__Exercise description__:
Can you render all of the material below as a Markdown table with the columns No. and Entry, one numbered row per line, leaving out blank lines?

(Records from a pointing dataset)

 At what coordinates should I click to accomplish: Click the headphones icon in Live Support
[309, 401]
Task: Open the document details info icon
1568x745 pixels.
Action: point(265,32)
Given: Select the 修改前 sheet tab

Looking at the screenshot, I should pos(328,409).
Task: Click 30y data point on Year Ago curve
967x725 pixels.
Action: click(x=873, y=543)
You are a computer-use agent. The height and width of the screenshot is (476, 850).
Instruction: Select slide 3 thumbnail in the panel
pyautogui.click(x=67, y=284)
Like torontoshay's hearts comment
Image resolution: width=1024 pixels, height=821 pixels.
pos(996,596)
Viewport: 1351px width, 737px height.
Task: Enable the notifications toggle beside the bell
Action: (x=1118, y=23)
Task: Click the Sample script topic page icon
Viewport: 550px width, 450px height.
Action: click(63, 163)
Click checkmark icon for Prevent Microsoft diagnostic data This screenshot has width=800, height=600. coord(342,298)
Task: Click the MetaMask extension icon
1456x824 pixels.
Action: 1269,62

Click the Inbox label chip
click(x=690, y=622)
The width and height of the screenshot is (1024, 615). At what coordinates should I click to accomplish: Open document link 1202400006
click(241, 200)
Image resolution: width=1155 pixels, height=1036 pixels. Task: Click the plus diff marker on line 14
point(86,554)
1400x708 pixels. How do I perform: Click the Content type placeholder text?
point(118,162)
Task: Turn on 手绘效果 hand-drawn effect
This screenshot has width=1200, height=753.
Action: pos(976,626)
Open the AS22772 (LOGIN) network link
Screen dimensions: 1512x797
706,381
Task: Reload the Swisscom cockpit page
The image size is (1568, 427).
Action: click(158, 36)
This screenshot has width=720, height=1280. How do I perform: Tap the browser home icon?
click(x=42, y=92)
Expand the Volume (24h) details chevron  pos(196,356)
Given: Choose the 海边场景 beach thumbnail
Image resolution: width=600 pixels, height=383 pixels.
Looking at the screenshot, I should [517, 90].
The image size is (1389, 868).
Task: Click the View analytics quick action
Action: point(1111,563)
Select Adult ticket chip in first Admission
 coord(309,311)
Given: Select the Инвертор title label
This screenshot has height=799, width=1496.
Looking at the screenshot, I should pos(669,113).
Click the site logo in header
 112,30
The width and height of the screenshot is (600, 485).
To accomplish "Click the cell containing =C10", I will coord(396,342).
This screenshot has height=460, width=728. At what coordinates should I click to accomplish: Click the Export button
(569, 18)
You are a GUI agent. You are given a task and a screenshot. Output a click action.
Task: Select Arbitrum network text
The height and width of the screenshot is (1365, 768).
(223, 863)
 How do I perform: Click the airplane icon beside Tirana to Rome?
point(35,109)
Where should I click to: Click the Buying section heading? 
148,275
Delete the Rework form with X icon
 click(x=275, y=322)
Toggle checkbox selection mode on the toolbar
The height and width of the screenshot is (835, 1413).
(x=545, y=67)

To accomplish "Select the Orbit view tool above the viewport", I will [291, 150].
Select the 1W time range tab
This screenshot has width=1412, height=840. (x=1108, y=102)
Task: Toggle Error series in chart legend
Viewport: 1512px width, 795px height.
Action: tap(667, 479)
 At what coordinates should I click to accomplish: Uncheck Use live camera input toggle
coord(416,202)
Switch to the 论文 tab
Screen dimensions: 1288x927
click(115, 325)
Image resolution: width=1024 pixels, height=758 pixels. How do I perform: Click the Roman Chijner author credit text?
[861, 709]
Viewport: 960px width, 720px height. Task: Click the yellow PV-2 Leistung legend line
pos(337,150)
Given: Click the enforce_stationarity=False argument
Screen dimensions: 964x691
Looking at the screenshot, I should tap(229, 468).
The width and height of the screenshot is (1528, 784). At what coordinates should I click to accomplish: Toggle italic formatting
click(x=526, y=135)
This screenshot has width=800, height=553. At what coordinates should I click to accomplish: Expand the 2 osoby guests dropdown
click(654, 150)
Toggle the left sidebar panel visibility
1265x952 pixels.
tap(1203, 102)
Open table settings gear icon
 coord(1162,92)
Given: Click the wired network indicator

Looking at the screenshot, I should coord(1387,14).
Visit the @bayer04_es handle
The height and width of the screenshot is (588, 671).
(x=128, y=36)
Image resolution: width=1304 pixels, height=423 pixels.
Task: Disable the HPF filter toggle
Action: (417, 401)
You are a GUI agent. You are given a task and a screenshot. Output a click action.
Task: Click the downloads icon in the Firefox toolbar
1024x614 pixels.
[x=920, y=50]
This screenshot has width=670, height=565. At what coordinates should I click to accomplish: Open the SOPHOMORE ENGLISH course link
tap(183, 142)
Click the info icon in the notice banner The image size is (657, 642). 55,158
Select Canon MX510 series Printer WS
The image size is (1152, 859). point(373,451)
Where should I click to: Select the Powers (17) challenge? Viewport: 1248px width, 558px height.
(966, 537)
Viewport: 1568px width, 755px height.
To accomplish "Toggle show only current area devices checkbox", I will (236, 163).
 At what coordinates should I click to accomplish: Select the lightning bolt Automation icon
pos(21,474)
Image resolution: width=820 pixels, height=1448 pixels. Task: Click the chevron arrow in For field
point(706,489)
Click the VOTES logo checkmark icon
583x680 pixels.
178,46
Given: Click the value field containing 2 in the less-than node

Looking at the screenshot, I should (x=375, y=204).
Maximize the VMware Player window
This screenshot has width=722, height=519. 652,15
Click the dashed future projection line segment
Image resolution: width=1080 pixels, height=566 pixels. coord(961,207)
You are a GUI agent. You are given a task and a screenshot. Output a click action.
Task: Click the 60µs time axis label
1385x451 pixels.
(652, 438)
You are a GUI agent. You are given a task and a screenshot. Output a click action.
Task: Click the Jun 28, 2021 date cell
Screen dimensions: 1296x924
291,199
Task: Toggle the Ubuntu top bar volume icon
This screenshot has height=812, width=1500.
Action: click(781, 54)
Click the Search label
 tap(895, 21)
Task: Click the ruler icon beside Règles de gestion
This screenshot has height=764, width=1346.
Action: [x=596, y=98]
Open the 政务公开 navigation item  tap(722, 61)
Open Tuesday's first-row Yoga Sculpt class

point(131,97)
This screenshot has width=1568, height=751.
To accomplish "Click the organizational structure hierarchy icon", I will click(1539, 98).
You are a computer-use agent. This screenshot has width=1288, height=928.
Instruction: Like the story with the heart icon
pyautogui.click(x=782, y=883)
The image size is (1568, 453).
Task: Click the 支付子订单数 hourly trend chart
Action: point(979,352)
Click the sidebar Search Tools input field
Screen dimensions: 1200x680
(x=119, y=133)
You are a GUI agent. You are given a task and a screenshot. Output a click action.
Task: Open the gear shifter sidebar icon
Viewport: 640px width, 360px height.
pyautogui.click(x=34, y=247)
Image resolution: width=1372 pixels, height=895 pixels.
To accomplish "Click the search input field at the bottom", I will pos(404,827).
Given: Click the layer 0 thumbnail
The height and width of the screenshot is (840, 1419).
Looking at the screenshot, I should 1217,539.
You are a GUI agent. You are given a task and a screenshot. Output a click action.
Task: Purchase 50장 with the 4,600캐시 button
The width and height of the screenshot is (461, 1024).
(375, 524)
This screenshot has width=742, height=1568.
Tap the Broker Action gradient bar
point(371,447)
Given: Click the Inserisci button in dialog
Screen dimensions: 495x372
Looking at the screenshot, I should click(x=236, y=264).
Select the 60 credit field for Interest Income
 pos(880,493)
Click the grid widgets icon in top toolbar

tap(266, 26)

__The output__:
| No. | Entry |
|---|---|
| 1 |  At what coordinates should I click to accomplish: Click the headphones icon in Live Support |
| 2 | [309, 401] |
| 3 | Task: Open the document details info icon |
| 4 | 1568x745 pixels. |
| 5 | Action: point(265,32) |
| 6 | Given: Select the 修改前 sheet tab |
| 7 | Looking at the screenshot, I should pos(328,409). |
| 8 | Task: Click 30y data point on Year Ago curve |
| 9 | 967x725 pixels. |
| 10 | Action: click(x=873, y=543) |
| 11 | You are a computer-use agent. The height and width of the screenshot is (476, 850). |
| 12 | Instruction: Select slide 3 thumbnail in the panel |
| 13 | pyautogui.click(x=67, y=284) |
| 14 | Like torontoshay's hearts comment |
| 15 | Image resolution: width=1024 pixels, height=821 pixels. |
| 16 | pos(996,596) |
| 17 | Viewport: 1351px width, 737px height. |
| 18 | Task: Enable the notifications toggle beside the bell |
| 19 | Action: (x=1118, y=23) |
| 20 | Task: Click the Sample script topic page icon |
| 21 | Viewport: 550px width, 450px height. |
| 22 | Action: click(63, 163) |
| 23 | Click checkmark icon for Prevent Microsoft diagnostic data This screenshot has width=800, height=600. coord(342,298) |
| 24 | Task: Click the MetaMask extension icon |
| 25 | 1456x824 pixels. |
| 26 | Action: 1269,62 |
| 27 | Click the Inbox label chip |
| 28 | click(x=690, y=622) |
| 29 | The width and height of the screenshot is (1024, 615). At what coordinates should I click to accomplish: Open document link 1202400006 |
| 30 | click(241, 200) |
| 31 | Image resolution: width=1155 pixels, height=1036 pixels. Task: Click the plus diff marker on line 14 |
| 32 | point(86,554) |
| 33 | 1400x708 pixels. How do I perform: Click the Content type placeholder text? |
| 34 | point(118,162) |
| 35 | Task: Turn on 手绘效果 hand-drawn effect |
| 36 | This screenshot has width=1200, height=753. |
| 37 | Action: pos(976,626) |
| 38 | Open the AS22772 (LOGIN) network link |
| 39 | Screen dimensions: 1512x797 |
| 40 | 706,381 |
| 41 | Task: Reload the Swisscom cockpit page |
| 42 | The image size is (1568, 427). |
| 43 | Action: click(158, 36) |
| 44 | This screenshot has width=720, height=1280. How do I perform: Tap the browser home icon? |
| 45 | click(x=42, y=92) |
| 46 | Expand the Volume (24h) details chevron  pos(196,356) |
| 47 | Given: Choose the 海边场景 beach thumbnail |
| 48 | Image resolution: width=600 pixels, height=383 pixels. |
| 49 | Looking at the screenshot, I should [517, 90]. |
| 50 | The image size is (1389, 868). |
| 51 | Task: Click the View analytics quick action |
| 52 | Action: point(1111,563) |
| 53 | Select Adult ticket chip in first Admission |
| 54 |  coord(309,311) |
| 55 | Given: Select the Инвертор title label |
| 56 | This screenshot has height=799, width=1496. |
| 57 | Looking at the screenshot, I should pos(669,113). |
| 58 | Click the site logo in header |
| 59 |  112,30 |
| 60 | The width and height of the screenshot is (600, 485). |
| 61 | To accomplish "Click the cell containing =C10", I will coord(396,342). |
| 62 | This screenshot has height=460, width=728. At what coordinates should I click to accomplish: Click the Export button |
| 63 | (569, 18) |
| 64 | You are a GUI agent. You are given a task and a screenshot. Output a click action. |
| 65 | Task: Select Arbitrum network text |
| 66 | The height and width of the screenshot is (1365, 768). |
| 67 | (223, 863) |
| 68 |  How do I perform: Click the airplane icon beside Tirana to Rome? |
| 69 | point(35,109) |
| 70 | Where should I click to: Click the Buying section heading?  |
| 71 | 148,275 |
| 72 | Delete the Rework form with X icon |
| 73 |  click(x=275, y=322) |
| 74 | Toggle checkbox selection mode on the toolbar |
| 75 | The height and width of the screenshot is (835, 1413). |
| 76 | (x=545, y=67) |
| 77 | To accomplish "Select the Orbit view tool above the viewport", I will [291, 150]. |
| 78 | Select the 1W time range tab |
| 79 | This screenshot has width=1412, height=840. (x=1108, y=102) |
| 80 | Task: Toggle Error series in chart legend |
| 81 | Viewport: 1512px width, 795px height. |
| 82 | Action: tap(667, 479) |
| 83 |  At what coordinates should I click to accomplish: Uncheck Use live camera input toggle |
| 84 | coord(416,202) |
| 85 | Switch to the 论文 tab |
| 86 | Screen dimensions: 1288x927 |
| 87 | click(115, 325) |
| 88 | Image resolution: width=1024 pixels, height=758 pixels. How do I perform: Click the Roman Chijner author credit text? |
| 89 | [861, 709] |
| 90 | Viewport: 960px width, 720px height. Task: Click the yellow PV-2 Leistung legend line |
| 91 | pos(337,150) |
| 92 | Given: Click the enforce_stationarity=False argument |
| 93 | Screen dimensions: 964x691 |
| 94 | Looking at the screenshot, I should tap(229, 468). |
| 95 | The width and height of the screenshot is (1528, 784). At what coordinates should I click to accomplish: Toggle italic formatting |
| 96 | click(x=526, y=135) |
| 97 | This screenshot has width=800, height=553. At what coordinates should I click to accomplish: Expand the 2 osoby guests dropdown |
| 98 | click(654, 150) |
| 99 | Toggle the left sidebar panel visibility |
| 100 | 1265x952 pixels. |
| 101 | tap(1203, 102) |
| 102 | Open table settings gear icon |
| 103 |  coord(1162,92) |
| 104 | Given: Click the wired network indicator |
| 105 | Looking at the screenshot, I should coord(1387,14). |
| 106 | Visit the @bayer04_es handle |
| 107 | The height and width of the screenshot is (588, 671). |
| 108 | (x=128, y=36) |
| 109 | Image resolution: width=1304 pixels, height=423 pixels. |
| 110 | Task: Disable the HPF filter toggle |
| 111 | Action: (417, 401) |
| 112 | You are a GUI agent. You are given a task and a screenshot. Output a click action. |
| 113 | Task: Click the downloads icon in the Firefox toolbar |
| 114 | 1024x614 pixels. |
| 115 | [x=920, y=50] |
| 116 | This screenshot has width=670, height=565. At what coordinates should I click to accomplish: Open the SOPHOMORE ENGLISH course link |
| 117 | tap(183, 142) |
| 118 | Click the info icon in the notice banner The image size is (657, 642). 55,158 |
| 119 | Select Canon MX510 series Printer WS |
| 120 | The image size is (1152, 859). point(373,451) |
| 121 | Where should I click to: Select the Powers (17) challenge? Viewport: 1248px width, 558px height. |
| 122 | (966, 537) |
| 123 | Viewport: 1568px width, 755px height. |
| 124 | To accomplish "Toggle show only current area devices checkbox", I will (236, 163). |
| 125 |  At what coordinates should I click to accomplish: Select the lightning bolt Automation icon |
| 126 | pos(21,474) |
| 127 | Image resolution: width=820 pixels, height=1448 pixels. Task: Click the chevron arrow in For field |
| 128 | point(706,489) |
| 129 | Click the VOTES logo checkmark icon |
| 130 | 583x680 pixels. |
| 131 | 178,46 |
| 132 | Given: Click the value field containing 2 in the less-than node |
| 133 | Looking at the screenshot, I should (x=375, y=204). |
| 134 | Maximize the VMware Player window |
| 135 | This screenshot has width=722, height=519. 652,15 |
| 136 | Click the dashed future projection line segment |
| 137 | Image resolution: width=1080 pixels, height=566 pixels. coord(961,207) |
| 138 | You are a GUI agent. You are given a task and a screenshot. Output a click action. |
| 139 | Task: Click the 60µs time axis label |
| 140 | 1385x451 pixels. |
| 141 | (652, 438) |
| 142 | You are a GUI agent. You are given a task and a screenshot. Output a click action. |
| 143 | Task: Click the Jun 28, 2021 date cell |
| 144 | Screen dimensions: 1296x924 |
| 145 | 291,199 |
| 146 | Task: Toggle the Ubuntu top bar volume icon |
| 147 | This screenshot has height=812, width=1500. |
| 148 | Action: click(781, 54) |
| 149 | Click the Search label |
| 150 |  tap(895, 21) |
| 151 | Task: Click the ruler icon beside Règles de gestion |
| 152 | This screenshot has height=764, width=1346. |
| 153 | Action: [x=596, y=98] |
| 154 | Open the 政务公开 navigation item  tap(722, 61) |
| 155 | Open Tuesday's first-row Yoga Sculpt class |
| 156 | point(131,97) |
| 157 | This screenshot has width=1568, height=751. |
| 158 | To accomplish "Click the organizational structure hierarchy icon", I will click(1539, 98). |
| 159 | You are a computer-use agent. This screenshot has width=1288, height=928. |
| 160 | Instruction: Like the story with the heart icon |
| 161 | pyautogui.click(x=782, y=883) |
| 162 | The image size is (1568, 453). |
| 163 | Task: Click the 支付子订单数 hourly trend chart |
| 164 | Action: point(979,352) |
| 165 | Click the sidebar Search Tools input field |
| 166 | Screen dimensions: 1200x680 |
| 167 | (x=119, y=133) |
| 168 | You are a GUI agent. You are given a task and a screenshot. Output a click action. |
| 169 | Task: Open the gear shifter sidebar icon |
| 170 | Viewport: 640px width, 360px height. |
| 171 | pyautogui.click(x=34, y=247) |
| 172 | Image resolution: width=1372 pixels, height=895 pixels. |
| 173 | To accomplish "Click the search input field at the bottom", I will pos(404,827). |
| 174 | Given: Click the layer 0 thumbnail |
| 175 | The height and width of the screenshot is (840, 1419). |
| 176 | Looking at the screenshot, I should 1217,539. |
| 177 | You are a GUI agent. You are given a task and a screenshot. Output a click action. |
| 178 | Task: Purchase 50장 with the 4,600캐시 button |
| 179 | The width and height of the screenshot is (461, 1024). |
| 180 | (375, 524) |
| 181 | This screenshot has width=742, height=1568. |
| 182 | Tap the Broker Action gradient bar |
| 183 | point(371,447) |
| 184 | Given: Click the Inserisci button in dialog |
| 185 | Screen dimensions: 495x372 |
| 186 | Looking at the screenshot, I should click(x=236, y=264). |
| 187 | Select the 60 credit field for Interest Income |
| 188 |  pos(880,493) |
| 189 | Click the grid widgets icon in top toolbar |
| 190 | tap(266, 26) |